Going forward, lenders and their counsel will want to pay close attention to remedies in leases and loan documents.  Lenders may be tempted to require their borrowers to include lease continuation provisions in order to continue collecting rents from a defaulting, creditworthy tenant.  However, as this case instructs, if a tenant suffers a financial calamity and goes out of business, those lease continuation provisions have little utility and can actually be harmful if a “bad boy” guaranty is not properly structured.

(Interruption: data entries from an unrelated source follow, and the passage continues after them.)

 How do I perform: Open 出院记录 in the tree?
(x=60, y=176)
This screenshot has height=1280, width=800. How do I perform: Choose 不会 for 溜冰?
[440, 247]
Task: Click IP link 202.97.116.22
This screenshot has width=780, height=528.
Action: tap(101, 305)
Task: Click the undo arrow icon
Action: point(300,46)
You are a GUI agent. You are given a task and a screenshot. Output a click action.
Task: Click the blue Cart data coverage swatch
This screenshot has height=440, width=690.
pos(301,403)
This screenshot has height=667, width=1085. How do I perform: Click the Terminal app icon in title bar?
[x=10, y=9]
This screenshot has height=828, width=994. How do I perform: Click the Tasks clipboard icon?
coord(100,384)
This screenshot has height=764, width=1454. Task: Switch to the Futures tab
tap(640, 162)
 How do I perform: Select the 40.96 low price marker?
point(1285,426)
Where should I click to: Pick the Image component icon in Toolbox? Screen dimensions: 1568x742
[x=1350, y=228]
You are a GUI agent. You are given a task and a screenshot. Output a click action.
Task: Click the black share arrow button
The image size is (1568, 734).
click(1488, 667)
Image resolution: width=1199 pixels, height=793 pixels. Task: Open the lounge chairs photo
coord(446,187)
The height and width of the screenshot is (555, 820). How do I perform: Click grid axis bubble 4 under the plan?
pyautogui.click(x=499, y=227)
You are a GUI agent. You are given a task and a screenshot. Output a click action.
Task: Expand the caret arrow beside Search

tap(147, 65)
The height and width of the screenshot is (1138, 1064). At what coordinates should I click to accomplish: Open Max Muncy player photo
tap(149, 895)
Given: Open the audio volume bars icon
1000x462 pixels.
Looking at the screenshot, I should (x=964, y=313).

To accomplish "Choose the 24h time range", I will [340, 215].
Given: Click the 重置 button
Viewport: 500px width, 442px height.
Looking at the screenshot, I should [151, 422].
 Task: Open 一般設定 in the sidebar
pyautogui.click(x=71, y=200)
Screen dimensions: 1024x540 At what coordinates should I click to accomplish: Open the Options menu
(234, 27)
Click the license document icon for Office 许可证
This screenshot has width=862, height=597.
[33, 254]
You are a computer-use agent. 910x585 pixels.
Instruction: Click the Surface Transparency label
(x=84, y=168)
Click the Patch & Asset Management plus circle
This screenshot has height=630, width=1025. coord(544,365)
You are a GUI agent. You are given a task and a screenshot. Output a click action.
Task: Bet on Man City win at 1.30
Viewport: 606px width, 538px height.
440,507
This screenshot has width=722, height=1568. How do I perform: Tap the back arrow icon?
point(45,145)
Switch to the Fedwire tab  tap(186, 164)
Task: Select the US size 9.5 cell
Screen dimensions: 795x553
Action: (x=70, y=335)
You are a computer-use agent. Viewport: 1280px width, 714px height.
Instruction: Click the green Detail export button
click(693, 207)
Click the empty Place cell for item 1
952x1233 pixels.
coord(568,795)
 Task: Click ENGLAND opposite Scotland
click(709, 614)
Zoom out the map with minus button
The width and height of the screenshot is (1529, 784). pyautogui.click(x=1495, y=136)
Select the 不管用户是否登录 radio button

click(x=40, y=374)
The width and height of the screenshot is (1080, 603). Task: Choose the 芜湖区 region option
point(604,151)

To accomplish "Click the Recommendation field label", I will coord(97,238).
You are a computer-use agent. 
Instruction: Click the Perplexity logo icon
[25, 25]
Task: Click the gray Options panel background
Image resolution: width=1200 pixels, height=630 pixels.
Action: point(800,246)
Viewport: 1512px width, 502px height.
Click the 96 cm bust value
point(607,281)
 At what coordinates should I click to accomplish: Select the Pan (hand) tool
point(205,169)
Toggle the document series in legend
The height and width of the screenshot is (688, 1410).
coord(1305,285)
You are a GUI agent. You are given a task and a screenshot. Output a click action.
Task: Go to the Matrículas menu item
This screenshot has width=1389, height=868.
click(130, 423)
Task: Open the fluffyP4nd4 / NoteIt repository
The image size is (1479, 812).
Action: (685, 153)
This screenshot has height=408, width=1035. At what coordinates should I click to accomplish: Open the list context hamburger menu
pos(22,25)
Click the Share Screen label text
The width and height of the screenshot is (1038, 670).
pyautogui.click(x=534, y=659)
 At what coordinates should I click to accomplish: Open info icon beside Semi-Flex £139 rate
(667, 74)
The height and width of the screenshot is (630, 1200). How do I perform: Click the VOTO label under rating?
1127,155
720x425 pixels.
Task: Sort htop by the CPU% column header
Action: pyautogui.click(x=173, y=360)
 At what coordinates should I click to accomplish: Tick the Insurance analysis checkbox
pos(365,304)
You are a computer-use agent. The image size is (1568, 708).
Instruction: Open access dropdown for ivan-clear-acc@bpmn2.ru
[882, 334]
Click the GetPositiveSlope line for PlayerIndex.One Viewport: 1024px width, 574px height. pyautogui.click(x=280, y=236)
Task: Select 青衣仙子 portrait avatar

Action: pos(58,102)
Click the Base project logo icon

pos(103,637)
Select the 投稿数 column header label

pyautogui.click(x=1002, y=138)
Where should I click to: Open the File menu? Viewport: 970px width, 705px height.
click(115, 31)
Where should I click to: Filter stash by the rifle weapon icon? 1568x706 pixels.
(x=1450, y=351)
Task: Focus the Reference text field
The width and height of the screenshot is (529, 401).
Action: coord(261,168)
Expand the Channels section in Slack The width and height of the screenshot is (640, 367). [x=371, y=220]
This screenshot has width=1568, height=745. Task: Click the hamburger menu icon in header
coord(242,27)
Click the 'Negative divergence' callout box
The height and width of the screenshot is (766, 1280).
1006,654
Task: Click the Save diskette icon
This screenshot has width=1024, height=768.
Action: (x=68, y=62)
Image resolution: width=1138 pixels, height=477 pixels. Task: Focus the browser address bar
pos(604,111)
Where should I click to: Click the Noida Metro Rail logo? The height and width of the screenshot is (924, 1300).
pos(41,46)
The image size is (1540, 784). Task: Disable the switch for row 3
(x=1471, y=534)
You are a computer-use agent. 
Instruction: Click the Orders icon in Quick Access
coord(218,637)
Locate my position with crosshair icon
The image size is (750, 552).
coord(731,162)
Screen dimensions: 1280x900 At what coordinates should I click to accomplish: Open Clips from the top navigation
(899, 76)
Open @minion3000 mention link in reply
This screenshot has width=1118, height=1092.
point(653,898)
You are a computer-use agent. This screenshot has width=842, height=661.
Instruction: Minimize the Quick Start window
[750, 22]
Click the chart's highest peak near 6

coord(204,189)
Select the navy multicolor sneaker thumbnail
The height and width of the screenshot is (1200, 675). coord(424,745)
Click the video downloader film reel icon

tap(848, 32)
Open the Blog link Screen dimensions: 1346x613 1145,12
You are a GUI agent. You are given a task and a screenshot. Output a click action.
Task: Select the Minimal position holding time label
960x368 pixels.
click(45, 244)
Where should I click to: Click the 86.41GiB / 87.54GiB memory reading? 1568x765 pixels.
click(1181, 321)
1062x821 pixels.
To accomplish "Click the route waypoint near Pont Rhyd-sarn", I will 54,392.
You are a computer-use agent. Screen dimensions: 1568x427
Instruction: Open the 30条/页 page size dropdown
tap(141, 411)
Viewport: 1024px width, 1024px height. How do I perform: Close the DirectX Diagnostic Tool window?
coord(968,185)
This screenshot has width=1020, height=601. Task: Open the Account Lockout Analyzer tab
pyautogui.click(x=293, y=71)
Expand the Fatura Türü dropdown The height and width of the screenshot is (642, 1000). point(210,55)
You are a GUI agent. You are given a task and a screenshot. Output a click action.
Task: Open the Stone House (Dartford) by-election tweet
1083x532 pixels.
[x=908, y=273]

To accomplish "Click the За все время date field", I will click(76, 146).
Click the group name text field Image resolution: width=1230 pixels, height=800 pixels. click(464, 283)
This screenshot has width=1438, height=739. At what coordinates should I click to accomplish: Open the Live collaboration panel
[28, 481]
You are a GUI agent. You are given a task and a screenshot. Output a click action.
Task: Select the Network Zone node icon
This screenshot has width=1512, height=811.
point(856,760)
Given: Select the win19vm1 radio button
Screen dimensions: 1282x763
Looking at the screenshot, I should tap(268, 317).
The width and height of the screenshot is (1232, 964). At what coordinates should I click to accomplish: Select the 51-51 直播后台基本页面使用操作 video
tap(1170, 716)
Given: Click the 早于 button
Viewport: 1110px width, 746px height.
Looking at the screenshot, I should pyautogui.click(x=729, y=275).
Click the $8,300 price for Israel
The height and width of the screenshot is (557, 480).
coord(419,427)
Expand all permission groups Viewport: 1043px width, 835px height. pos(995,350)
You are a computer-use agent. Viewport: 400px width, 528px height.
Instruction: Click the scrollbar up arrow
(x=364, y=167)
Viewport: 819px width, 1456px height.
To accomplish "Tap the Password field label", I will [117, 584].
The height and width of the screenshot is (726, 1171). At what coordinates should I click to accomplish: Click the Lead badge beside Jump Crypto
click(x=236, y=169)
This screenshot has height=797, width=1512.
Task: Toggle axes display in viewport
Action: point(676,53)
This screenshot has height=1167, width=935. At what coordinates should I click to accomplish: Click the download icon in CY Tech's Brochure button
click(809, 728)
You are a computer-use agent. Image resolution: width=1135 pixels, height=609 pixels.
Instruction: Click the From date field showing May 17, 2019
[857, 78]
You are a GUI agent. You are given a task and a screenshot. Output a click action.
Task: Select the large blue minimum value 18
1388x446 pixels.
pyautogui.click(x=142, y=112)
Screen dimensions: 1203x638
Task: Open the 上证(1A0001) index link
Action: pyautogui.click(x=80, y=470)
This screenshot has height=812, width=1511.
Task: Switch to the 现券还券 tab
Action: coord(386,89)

The language of a loan guaranty should also be carefully reviewed so that it reflects the expectations of the parties.  Does the lender expect that the single tenant will provide the sole source of funding for the loan?  Or does the borrower need to back up the loan and have incentive to find a replacement tenant?  If the latter is so, the guaranty could have provided that any abandonment of the premises by its single tenant combined with a failure of the borrower to make debt service payments triggered the guaranty.   The trigger would not be “termination” of the lease, but abandonment of the premises regardless of whether the lease was “terminated.”  If the original tenant goes out of business and abandons the property, the borrower should find a replacement tenant and continue to make debt service payments during the search.  Then, the incentives are properly aligned between the borrower and the lender:  both want a stable rental stream.  Of course, there are circumstances where a lender may be willing to take on the additional risk after extensive underwriting of the single tenant, but the pricing model for the loan would likely have to be adjusted to account for the additional risk.  The Plummer case offers a unique view into decisions that were made during the real estate finance bubble prior to 2008 and their heavy financial consequences.